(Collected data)
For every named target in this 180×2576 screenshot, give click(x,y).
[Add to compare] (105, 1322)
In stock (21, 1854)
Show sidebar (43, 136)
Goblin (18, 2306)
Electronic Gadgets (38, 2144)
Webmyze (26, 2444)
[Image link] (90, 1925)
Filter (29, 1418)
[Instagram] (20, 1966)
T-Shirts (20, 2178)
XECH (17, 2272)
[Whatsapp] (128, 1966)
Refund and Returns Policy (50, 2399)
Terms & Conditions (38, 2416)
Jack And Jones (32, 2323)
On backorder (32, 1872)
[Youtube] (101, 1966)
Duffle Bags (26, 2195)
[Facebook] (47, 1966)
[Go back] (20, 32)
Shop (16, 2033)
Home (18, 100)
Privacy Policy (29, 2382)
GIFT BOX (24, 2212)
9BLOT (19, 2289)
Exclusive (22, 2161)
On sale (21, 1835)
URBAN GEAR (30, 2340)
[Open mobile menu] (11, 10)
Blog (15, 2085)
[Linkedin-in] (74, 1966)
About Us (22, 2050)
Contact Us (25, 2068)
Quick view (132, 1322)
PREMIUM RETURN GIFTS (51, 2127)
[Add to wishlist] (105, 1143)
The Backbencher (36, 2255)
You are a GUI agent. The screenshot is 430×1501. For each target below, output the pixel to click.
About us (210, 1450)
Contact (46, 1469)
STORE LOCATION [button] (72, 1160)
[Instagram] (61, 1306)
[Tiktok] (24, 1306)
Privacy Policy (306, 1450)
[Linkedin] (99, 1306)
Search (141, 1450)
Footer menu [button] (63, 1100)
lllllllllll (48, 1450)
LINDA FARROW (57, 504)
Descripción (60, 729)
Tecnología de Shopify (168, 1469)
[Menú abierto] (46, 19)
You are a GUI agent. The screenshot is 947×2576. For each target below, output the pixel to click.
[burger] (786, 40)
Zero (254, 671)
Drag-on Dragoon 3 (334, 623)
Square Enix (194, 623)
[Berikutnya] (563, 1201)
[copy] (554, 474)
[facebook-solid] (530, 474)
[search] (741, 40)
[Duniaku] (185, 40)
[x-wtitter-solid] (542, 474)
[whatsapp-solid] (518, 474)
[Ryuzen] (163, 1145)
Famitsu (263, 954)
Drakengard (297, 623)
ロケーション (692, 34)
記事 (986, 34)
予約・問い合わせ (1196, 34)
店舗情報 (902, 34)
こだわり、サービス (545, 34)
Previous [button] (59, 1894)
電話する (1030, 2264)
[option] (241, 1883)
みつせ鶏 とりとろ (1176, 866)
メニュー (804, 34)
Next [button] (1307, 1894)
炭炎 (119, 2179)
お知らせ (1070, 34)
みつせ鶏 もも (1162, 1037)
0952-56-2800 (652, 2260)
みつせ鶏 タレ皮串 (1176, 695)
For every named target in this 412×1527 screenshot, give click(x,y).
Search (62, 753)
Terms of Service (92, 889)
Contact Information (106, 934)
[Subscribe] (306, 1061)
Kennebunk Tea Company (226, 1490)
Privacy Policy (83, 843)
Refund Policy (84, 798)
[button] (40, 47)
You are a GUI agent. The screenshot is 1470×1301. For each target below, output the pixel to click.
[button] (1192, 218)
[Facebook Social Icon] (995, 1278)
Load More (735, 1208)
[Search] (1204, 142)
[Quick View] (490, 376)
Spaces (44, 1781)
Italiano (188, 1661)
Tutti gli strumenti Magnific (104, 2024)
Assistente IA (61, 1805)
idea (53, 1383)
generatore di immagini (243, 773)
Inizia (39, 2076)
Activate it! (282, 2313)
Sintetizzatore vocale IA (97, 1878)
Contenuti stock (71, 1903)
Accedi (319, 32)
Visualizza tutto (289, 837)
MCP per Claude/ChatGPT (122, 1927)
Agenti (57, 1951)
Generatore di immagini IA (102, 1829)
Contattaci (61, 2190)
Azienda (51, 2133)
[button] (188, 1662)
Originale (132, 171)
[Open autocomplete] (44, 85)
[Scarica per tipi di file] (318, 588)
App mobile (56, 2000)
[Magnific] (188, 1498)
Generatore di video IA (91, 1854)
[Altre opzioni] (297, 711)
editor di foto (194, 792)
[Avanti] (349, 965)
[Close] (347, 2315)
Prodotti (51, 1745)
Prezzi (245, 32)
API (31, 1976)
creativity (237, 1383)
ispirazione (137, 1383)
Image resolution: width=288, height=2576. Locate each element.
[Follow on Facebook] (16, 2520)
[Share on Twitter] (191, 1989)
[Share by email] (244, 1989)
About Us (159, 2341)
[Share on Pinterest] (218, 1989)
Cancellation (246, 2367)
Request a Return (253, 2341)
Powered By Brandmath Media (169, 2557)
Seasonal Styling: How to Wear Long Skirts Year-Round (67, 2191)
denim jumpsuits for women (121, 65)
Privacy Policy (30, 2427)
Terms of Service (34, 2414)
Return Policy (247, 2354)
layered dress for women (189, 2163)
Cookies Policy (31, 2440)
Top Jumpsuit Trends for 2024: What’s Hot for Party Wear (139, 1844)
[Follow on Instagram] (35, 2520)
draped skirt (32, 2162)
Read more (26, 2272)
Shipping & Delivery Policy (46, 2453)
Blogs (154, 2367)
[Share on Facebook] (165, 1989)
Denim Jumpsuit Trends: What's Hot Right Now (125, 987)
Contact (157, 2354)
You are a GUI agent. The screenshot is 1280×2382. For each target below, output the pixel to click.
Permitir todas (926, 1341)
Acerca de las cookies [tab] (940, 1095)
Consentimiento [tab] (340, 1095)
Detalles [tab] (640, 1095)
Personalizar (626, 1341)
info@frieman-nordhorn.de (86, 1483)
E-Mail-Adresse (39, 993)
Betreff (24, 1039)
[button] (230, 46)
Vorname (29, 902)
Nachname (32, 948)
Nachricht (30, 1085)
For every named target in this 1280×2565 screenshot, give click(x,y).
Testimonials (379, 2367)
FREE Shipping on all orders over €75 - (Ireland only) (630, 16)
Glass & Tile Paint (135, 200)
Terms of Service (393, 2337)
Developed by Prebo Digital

Problem requirements:
Look back at the data above. Transcribe exactly the lines starting at the line that contains "STORE LOCATION [button] (72, 1160)" and ending at the line that contains "[copy] (554, 474)".

Answer section:
STORE LOCATION [button] (72, 1160)
[Instagram] (61, 1306)
[Tiktok] (24, 1306)
Privacy Policy (306, 1450)
[Linkedin] (99, 1306)
Search (141, 1450)
Footer menu [button] (63, 1100)
lllllllllll (48, 1450)
LINDA FARROW (57, 504)
Descripción (60, 729)
Tecnología de Shopify (168, 1469)
[Menú abierto] (46, 19)
You are a GUI agent. The screenshot is 947×2576. For each target below, output the pixel to click.
[burger] (786, 40)
Zero (254, 671)
Drag-on Dragoon 3 (334, 623)
Square Enix (194, 623)
[Berikutnya] (563, 1201)
[copy] (554, 474)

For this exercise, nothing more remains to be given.